Key research themes
1. How does wavelet analysis enhance multiresolution signal decomposition and reconstruction compared to classical Fourier methods?
This theme focuses on the development and application of wavelet transforms for efficient multiresolution decomposition of signals and images. Unlike the classical Fourier transform, which lacks localization in time and struggles with non-stationary signals, wavelet analysis enables analysis at multiple scales with good time-frequency localization. It has advantages in convergence, computational efficiency, and capturing localized features, making it pivotal in signal reconstruction, compression, denoising, and characterization of complex real-world data.
2. In what ways does wavelet analysis facilitate time-frequency characterization and coherence assessment of non-stationary signals in financial and environmental domains?
This theme addresses the application of wavelet transforms in analyzing complex, time-varying relationships in financial markets, energy systems, and environmental processes. Wavelet coherence and related multiscale methods provide localized correlation and causality insights in time-frequency domains critical for studying volatility dynamics, contagion effects, and interconnectedness overlooked by traditional methods. These approaches allow the detection of structural changes, transient behavior, and lead-lag relationships in non-stationary signals such as financial indices, oil prices, renewable energy production, and environmental indicators.
3. What are the advances in wavelet-based multidirectional and adaptive transform designs, and how do they improve signal and image approximation and denoising?

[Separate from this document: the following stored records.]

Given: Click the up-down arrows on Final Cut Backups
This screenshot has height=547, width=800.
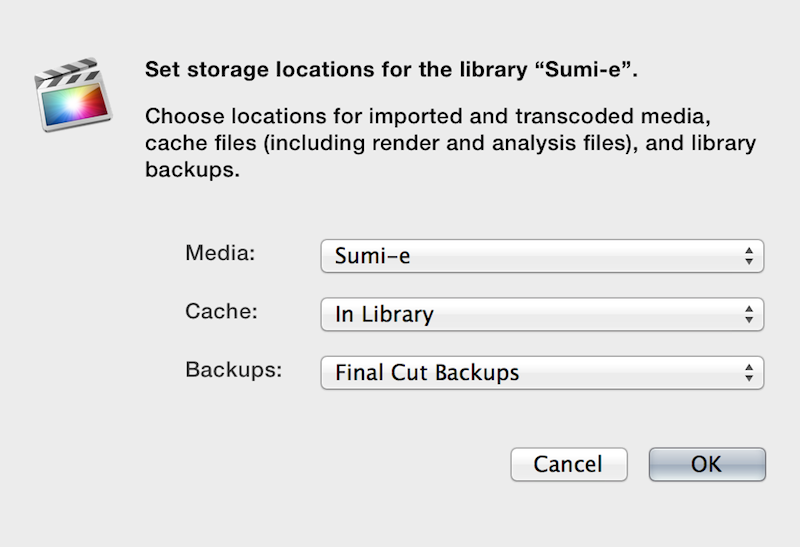Looking at the screenshot, I should [x=748, y=373].
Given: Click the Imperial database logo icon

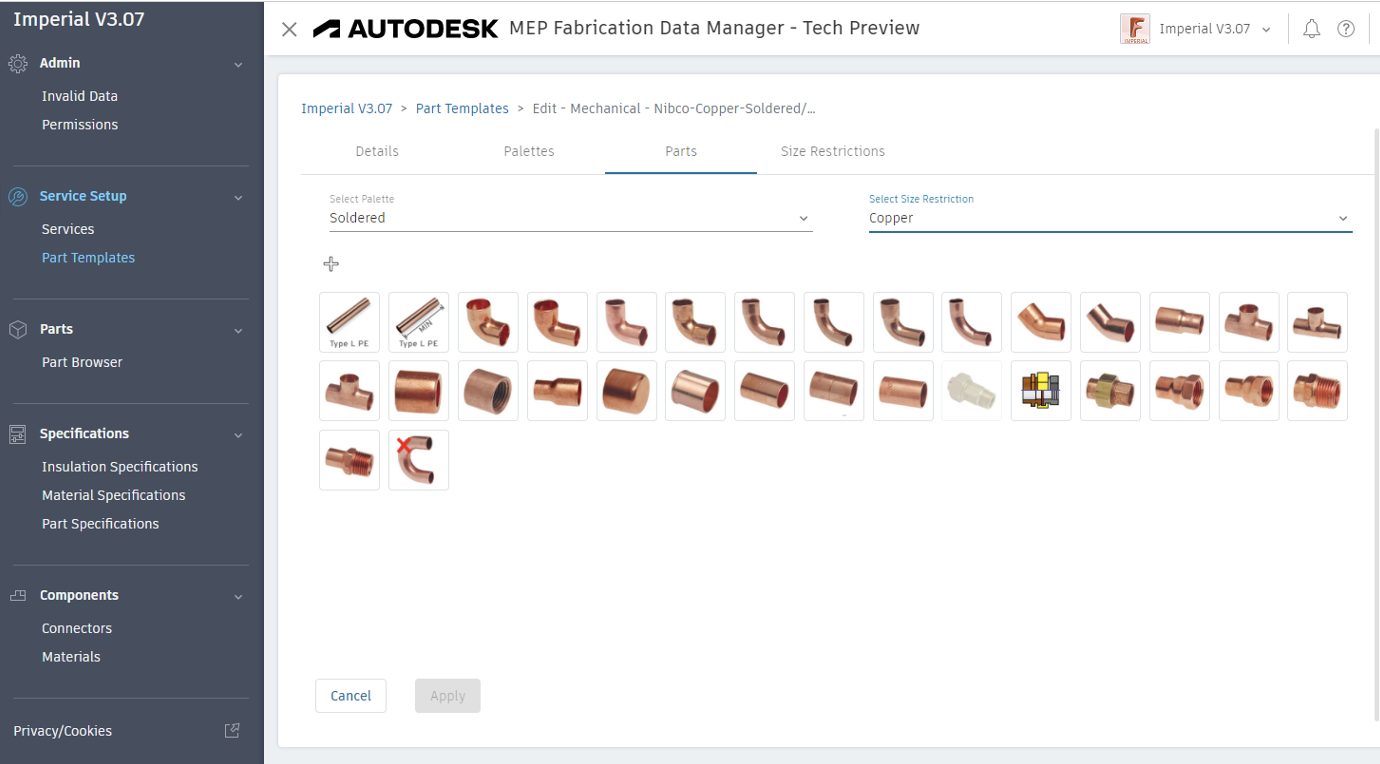Looking at the screenshot, I should pos(1135,29).
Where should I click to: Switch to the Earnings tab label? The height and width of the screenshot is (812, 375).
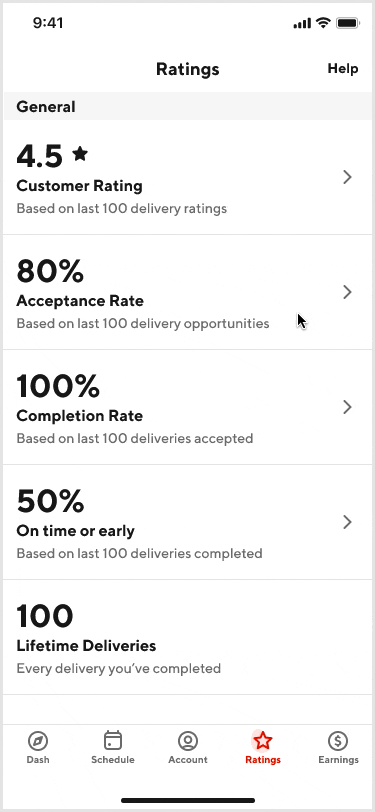pos(338,760)
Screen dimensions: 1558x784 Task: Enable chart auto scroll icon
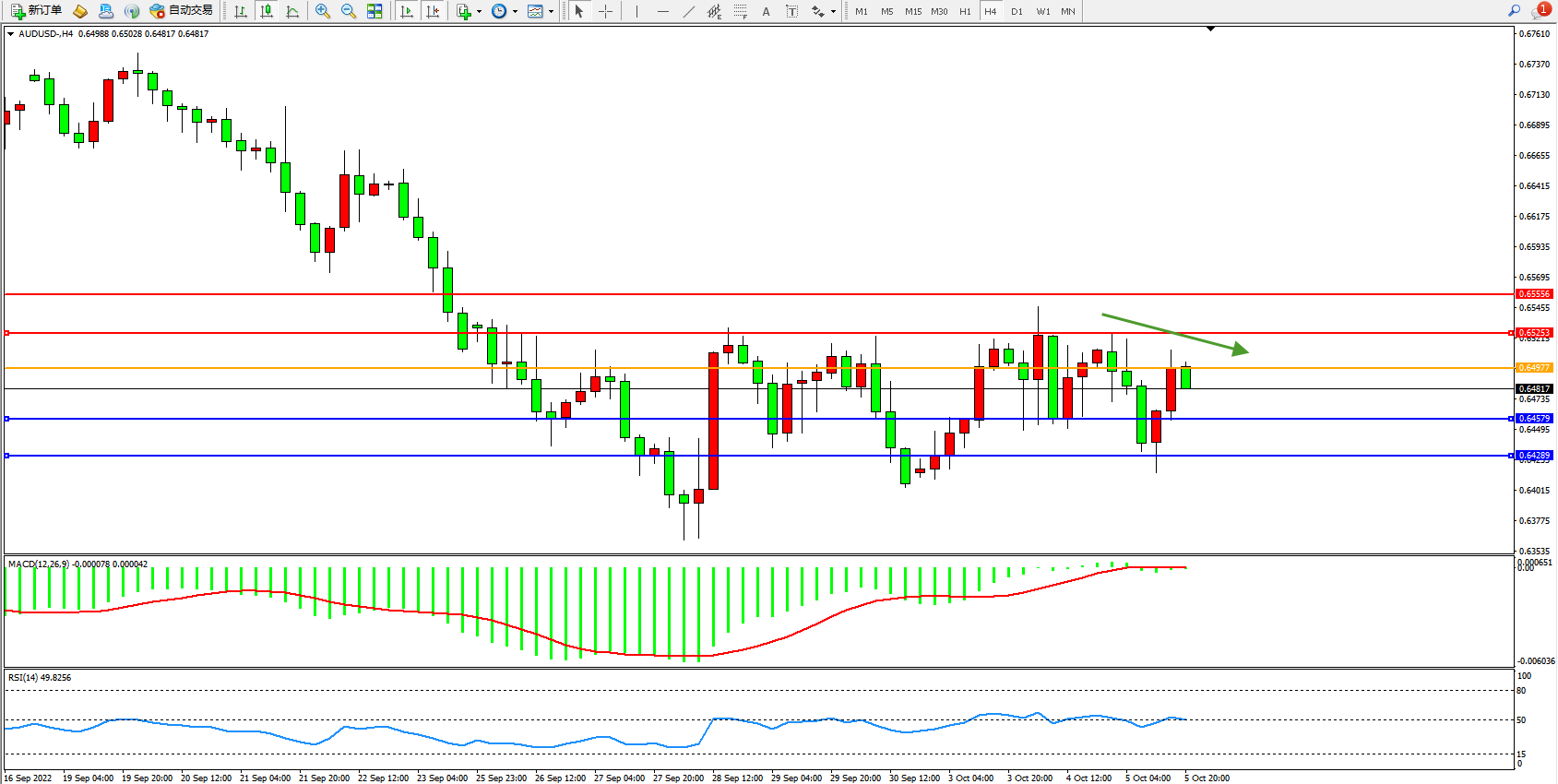tap(407, 11)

This theme investigates methodological innovations in constructing wavelet bases and transforms that capture directional features beyond traditional separable constructions. By incorporating lattice theory and multidirectional subsampling, new wavelet frameworks increase the ability to represent, approximate, and denoise multi-dimensional signals with anisotropic features more effectively. Such adaptive and multidirectional wavelet bases address limitations of classical separable 2D wavelets in image processing by offering richer orientations and improved approximation capabilities.